Gov. Ron DeSantis announced yesterday that he will begin opening most of Florida’s restaurants, retail and recreation. Palm Beach County, however, will remain under some broader restrictions for the time being. There should be further developments on Palm Beach and Broward counties as early as next week.
While South Florida is not in the mix to regain some economic freedoms, DeSantis said he didn’t think the region would trail for much longer given the downward trends in new cases and rates of those testing positive.
“If we’re making progress, we need to put people back to work,” He said. “I deliberately erred on the side of taking measured steps, maybe even baby steps to a brighter day.
“We need to focus on facts and not fear.”
The nation’s health authorities have said states’ plans to ease restrictions on business and recreation should hinge on a steady downward trend in new cases, the rate of positive tests, and a steady availability of ventilators and beds in intensive care units.
DeSantis argued Wednesday, the majority of Florida meets that demand.
“We have more beds available today than March 1,” DeSantis said. The state has been spared “an explosion of cases” and hospitalization rates are down, he said.

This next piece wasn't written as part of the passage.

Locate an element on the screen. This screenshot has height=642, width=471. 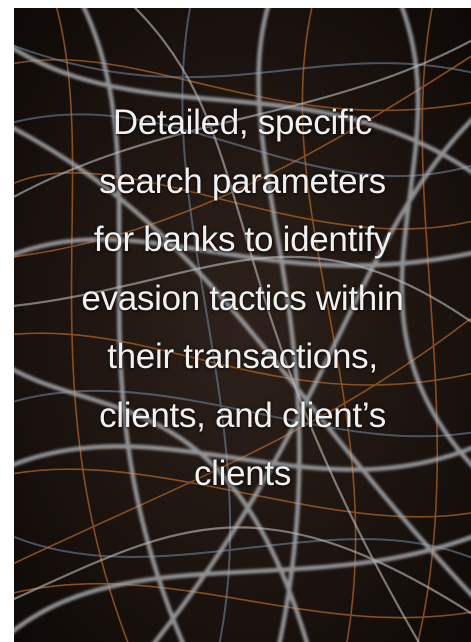
caption-line: Detailed, specific is located at coordinates (242, 122).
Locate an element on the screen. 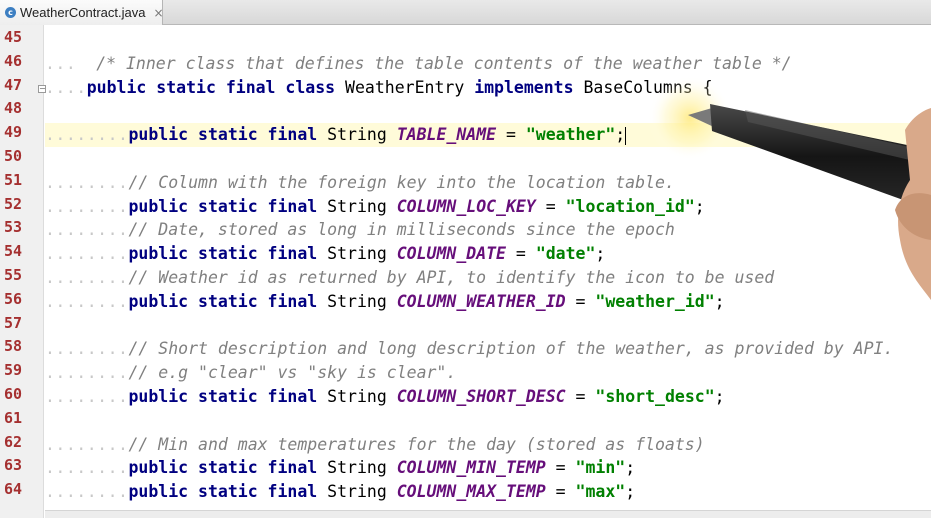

In this beginning phase, some things won’t change. Students across the state will continue to learn from a seat at home, not at school. Guests are still prohibited from visiting nursing homes.
Movie theaters, bars and gyms will remain closed, but restaurants can open, filling only 25 percent of their indoor seating and permitted outdoor seating if tables are adequately separated.
Retail shops can operate at 25 percent of indoor capacity and do curbside transactions.
Across Palm Beach County, authorities began lifting some locally imposed restraints Wednesday, allowing certain recreation spots from golf courses to marinas and parks to open under some social distancing guidelines.
DeSantis expects to beef up testing in the weeks to come with more walk-up opportunities and even a mobile testing lab that can determine who is sick in under an hour — a task that would be particularly handy in monitoring staff and patients in long-term health care facilities.